Only if you only view the scooters as a "hazard" and an "eyesore". An alternate interpretation (even if you're rightfully skeptical of for-profit venture-funded startups like these) is that the scooters are a fairly sustainable and scalable form of individual transit compared to cars, and a world where scooters (or similar devices) fulfill a useful last-mile role in public transit is one that's beneficial for society and civic infrastructure.

CaptainZapp|7 years ago

is that the scooters are a fairly sustainable and scalable form of individual transit compared to cars, and a world where scooters (or similar devices) fulfill a useful last-mile role

This argument only holds water if public transportation sucks in a city. If you can get to wherever you want to go within a 200 metre radius of a city by public transport (which is the case in a lot of European cities to begin with) then this argument does not make any sense.

fulfill a useful last-mile role in public transit is one that's beneficial for society and civic infrastructure.

That's at least debatable. If it's really part of public transport infrastructure then this should be coordinated with the cities. But the mindset seems more a : "We shit 500 of those things throughout a relatively small city and disrupt the holly bejeezus out of this town". As long as this attitude prevails I neither see this as a valid argument.

amyjess|7 years ago

> a useful last-mile role in public transit is one that's beneficial for society and civic infrastructure

You could also call it "a last-mile role in public transit that's completely inaccessible to the disabled".

Hell, my disability is relatively minor—I have developmental dyspraxia (a.k.a. developmental coordination disorder)—and I attempted to ride one of these scooters once, and I was so completely out-of-control riding it that I had to stop after a block, drag it back onto the sidewalk, and tuck it in a corner so nobody trips over it.
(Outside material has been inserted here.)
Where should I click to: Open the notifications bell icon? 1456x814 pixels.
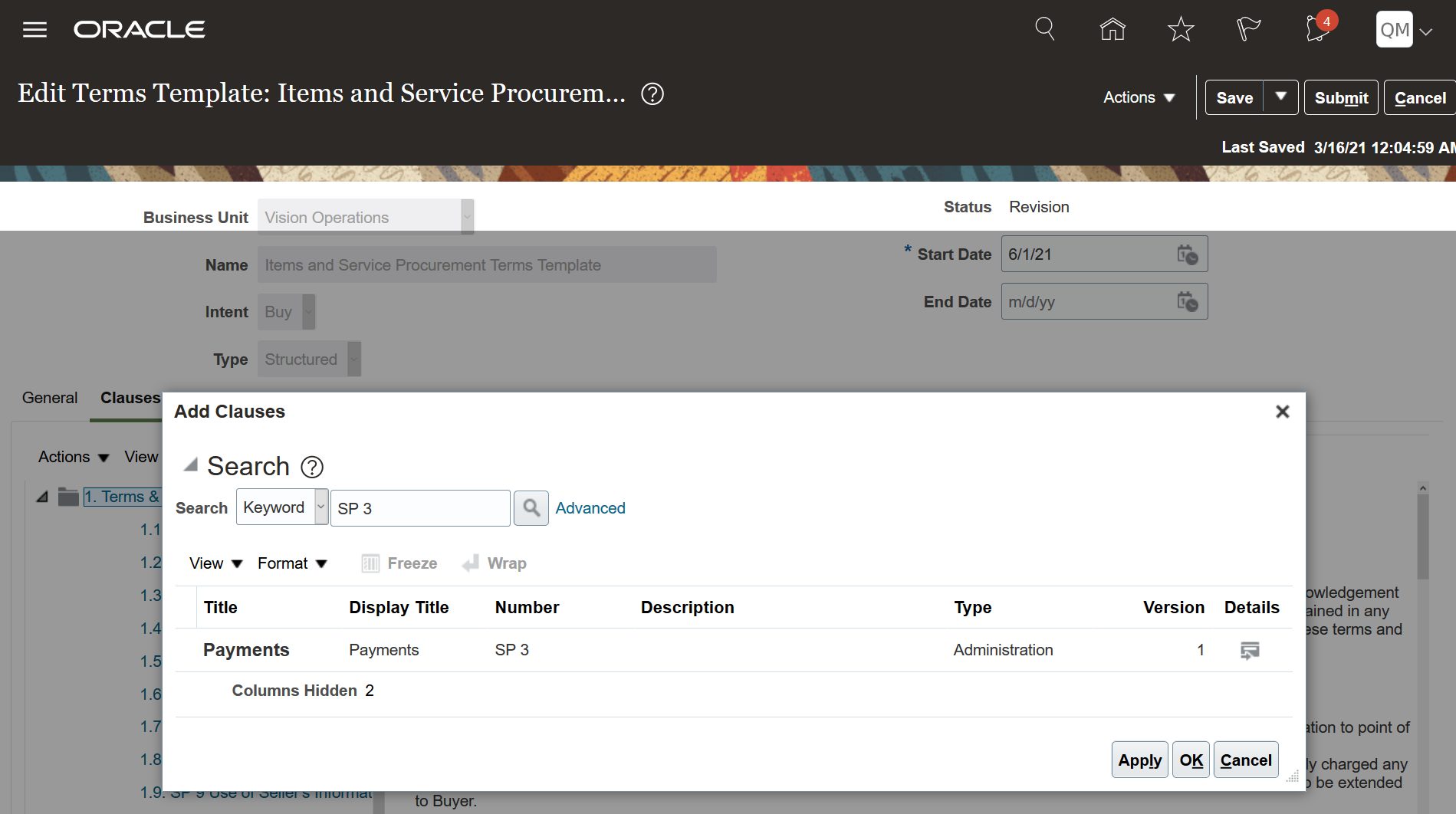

It took me several minutes to stop shaking.

And they can also cause externalities for people with other disabilities. For example, people throwing them down on the sidewalks can create tripping hazards for the blind (though from what I've seen, this was a much bigger problem with the bikes that predated the scooters than the scooters themselves).

gtirloni|7 years ago

I understand these are faceless corporations but, if you're a concerned citizen and want to make a statement through civil disobedience, why not disable the scooters and leave a note? Why profit?
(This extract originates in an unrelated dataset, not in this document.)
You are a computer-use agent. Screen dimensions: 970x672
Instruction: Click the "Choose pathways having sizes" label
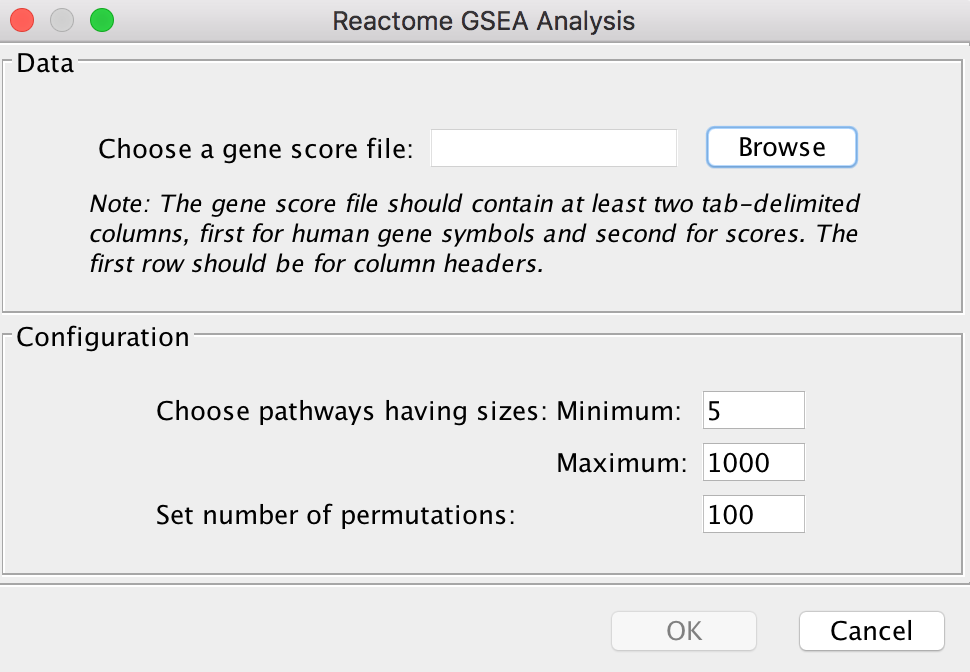point(352,411)
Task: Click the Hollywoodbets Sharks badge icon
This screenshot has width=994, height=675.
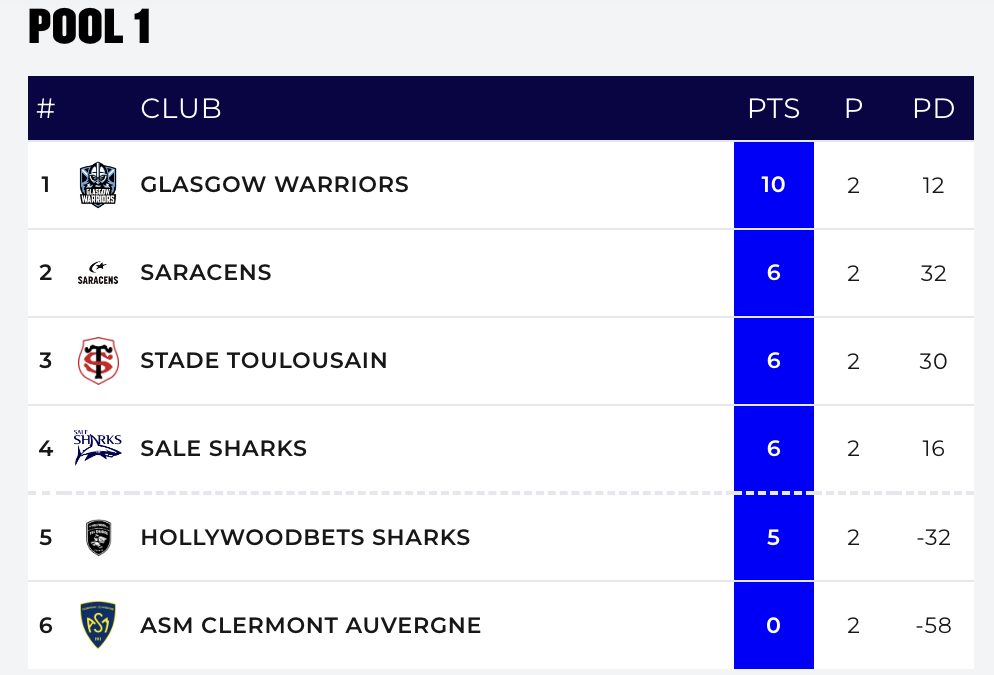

I can't see this as poetic justice. Two wrongs don't make a right, as the saying goes.

gtirloni|7 years ago

For the downvotters, I'm not advocating you do any of that. I was writing from the point of view of someone who thinks what's being done is right (people screwing a company that is, in their views, harming their city) and how ripping it off by hiding the scooters and profiting from the charges is kind of messed up.